5. En l'espèce, en l'absence de production du procès-verbal d'audition de M. D G les services de police lors de son interpellation, la préfète de l'Ariège n'établit pas que l'intéressé aurait été informé de l'intention de l'administration de prendre à son encontre une mesure l'obligeant à quitter le territoire français à destination de son pays d'origine et mis à même de formuler ses observations sur cette éventualité. Dans ces conditions, M. D, privé de la possibilité de présenter les éléments pertinents de sa situation qui auraient pu influer sur le contenu de la décision, est fondé à soutenir que la décision a été prise en méconnaissance du droit d'être entendu.

6. L'illégalité de la décision portant obligation de quitter le territoire français prive de leur base légale les décisions portant refus de délai de départ volontaire, fixation du pays de renvoi et interdiction de retour sur le territoire français contenues dans le même arrêté. G suite et sans qu'il soit besoin de se prononcer sur les autres moyens de la requête, l'arrêté de la préfète de l'Ariège du 28 juin 2022 doit être annulé dans son intégralité.

Sur les conclusions à fin d'injonction sous astreinte

7. L'article L. 614-16 du code de l'entrée et du séjour des étrangers et du droit d'asile prévoit : " Si l'obligation de quitter le territoire français est annulée, il est immédiatement mis fin aux mesures de surveillances prévues aux articles L. 513-4, L. 551-1, L. 552-4, L. 561-1 et L. 561-2 et l'étranger est muni d'une autorisation provisoire de séjour jusqu'à ce que l'autorité administrative ait à nouveau statué sur son cas. () ".

8. En application des dispositions précitées, l'exécution du présent jugement implique nécessairement que la préfète de l'Ariège procède au réexamen de la situation de M. D dans le délai d'un mois suivant la notification du présent jugement et qu'il le munisse d'une autorisation provisoire de séjour dans cette attente. Il n'y pas lieu, dans les circonstances de l'espèce, d'assortir cette injonction d'une astreinte.

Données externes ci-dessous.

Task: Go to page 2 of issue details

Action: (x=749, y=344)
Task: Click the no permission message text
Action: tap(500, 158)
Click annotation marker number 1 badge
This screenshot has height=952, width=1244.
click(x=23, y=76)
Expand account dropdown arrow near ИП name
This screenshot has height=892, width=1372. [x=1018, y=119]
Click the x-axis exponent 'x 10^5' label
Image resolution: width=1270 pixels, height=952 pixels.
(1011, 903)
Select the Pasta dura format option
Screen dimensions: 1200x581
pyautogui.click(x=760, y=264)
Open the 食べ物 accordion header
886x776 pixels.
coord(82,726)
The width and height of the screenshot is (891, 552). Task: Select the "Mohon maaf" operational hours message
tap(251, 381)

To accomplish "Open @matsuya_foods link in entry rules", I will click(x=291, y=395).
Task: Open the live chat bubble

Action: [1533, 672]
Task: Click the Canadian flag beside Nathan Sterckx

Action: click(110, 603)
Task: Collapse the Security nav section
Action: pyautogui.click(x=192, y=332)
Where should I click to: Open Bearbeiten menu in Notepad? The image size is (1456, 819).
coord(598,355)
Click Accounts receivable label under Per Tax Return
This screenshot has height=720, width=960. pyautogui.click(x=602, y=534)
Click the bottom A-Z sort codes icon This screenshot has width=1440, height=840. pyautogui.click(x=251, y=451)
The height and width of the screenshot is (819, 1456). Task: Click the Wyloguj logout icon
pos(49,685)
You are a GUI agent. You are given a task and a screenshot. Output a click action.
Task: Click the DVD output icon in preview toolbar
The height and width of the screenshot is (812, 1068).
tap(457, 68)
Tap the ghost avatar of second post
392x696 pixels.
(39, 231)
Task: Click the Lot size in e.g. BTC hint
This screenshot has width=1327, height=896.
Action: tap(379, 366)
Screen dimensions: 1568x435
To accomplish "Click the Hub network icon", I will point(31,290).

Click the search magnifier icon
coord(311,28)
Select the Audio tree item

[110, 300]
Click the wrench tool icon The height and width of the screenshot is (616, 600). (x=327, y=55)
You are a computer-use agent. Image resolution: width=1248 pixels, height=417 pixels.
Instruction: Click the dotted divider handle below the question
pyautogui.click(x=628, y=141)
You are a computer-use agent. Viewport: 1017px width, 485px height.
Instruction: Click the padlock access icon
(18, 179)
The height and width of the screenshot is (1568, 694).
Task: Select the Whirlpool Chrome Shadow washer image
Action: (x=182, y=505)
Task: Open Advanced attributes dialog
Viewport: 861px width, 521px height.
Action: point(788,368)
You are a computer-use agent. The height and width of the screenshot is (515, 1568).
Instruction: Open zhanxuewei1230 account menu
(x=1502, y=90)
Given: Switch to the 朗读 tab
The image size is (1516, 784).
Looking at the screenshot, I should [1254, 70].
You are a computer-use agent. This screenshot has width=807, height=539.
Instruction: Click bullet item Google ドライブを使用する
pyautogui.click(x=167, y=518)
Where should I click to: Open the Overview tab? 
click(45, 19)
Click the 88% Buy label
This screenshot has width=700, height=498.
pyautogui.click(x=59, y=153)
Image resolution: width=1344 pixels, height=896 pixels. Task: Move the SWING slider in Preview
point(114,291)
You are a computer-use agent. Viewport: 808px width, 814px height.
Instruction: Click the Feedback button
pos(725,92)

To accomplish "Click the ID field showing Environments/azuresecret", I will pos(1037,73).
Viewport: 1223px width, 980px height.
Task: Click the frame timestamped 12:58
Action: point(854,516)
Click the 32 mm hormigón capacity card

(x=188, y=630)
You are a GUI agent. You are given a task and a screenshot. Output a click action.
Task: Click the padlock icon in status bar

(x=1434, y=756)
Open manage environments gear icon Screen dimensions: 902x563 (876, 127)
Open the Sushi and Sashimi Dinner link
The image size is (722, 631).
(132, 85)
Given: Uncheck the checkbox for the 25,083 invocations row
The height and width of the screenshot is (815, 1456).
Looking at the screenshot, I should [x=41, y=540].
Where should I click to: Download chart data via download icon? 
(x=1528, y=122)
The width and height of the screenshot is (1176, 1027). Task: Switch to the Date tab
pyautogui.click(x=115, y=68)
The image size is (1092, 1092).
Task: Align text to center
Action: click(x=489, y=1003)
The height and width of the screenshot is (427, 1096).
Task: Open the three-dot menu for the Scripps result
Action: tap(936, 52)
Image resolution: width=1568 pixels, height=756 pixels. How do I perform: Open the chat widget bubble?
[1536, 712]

Sur les frais liés au litige

9. M. D est admis au bénéfice de l'aide juridictionnelle provisoire. Il y a lieu, dans les circonstances de l'espèce, de mettre à la charge de l'Etat le versement à son conseil de la somme de 1 000 euros en application de l'article L. 761-1 du code de justice administrative et de l'article 37 de la loi du 10 juillet 1991, sous réserve de l'admission définitive de M. D au bénéfice de l'aide juridictionnelle et de la renonciation de son conseil à percevoir la somme correspondant à la part contributive de l'Etat.

D E C I D E :

Article 1er : M. D est admis à l'aide juridictionnelle provisoire.

Article 2 : L'arrêté du 28 juin 2022 de la préfète de l'Ariège est annulé.

Article 3 : Il est enjoint à la préfète de l'Ariège de procéder au réexamen de la situation de M. D dans un délai d'un mois à compter de la notification du présent jugement.

Article 4 : Sous réserve de l'admission définitive de M. D à l'aide juridictionnelle et sous réserve que Me Pougault renonce à percevoir la somme correspondant à la part contributive de l'Etat, ce dernier versera à Me Pougault, avocate de M. D, une somme de 1 000 euros en application des dispositions du deuxième alinéa de l'article 37 de la loi du 10 juillet 1991. Dans le cas où l'aide juridictionnelle ne serait pas accordée au requérant G le bureau d'aide juridictionnelle, la somme de 1 000 euros sera versée à M. D.

Article 5 : Le surplus des conclusions de M. D est rejeté.

Article 6 : Le présent jugement sera notifié à M. D, à Me Pougault et à la préfète de l'Ariège.

Lu en audience publique le 1er juillet 2022.

Le magistrat désigné, Le greffier,

F. A M. E

La République mande et ordonne à la préfète de l'Ariège, en ce qui la concerne, ou à tous commissaires de justice à ce requis, en ce qui concerne les voies de droit commun contre les parties privées, de pourvoir à l'exécution du présent jugement.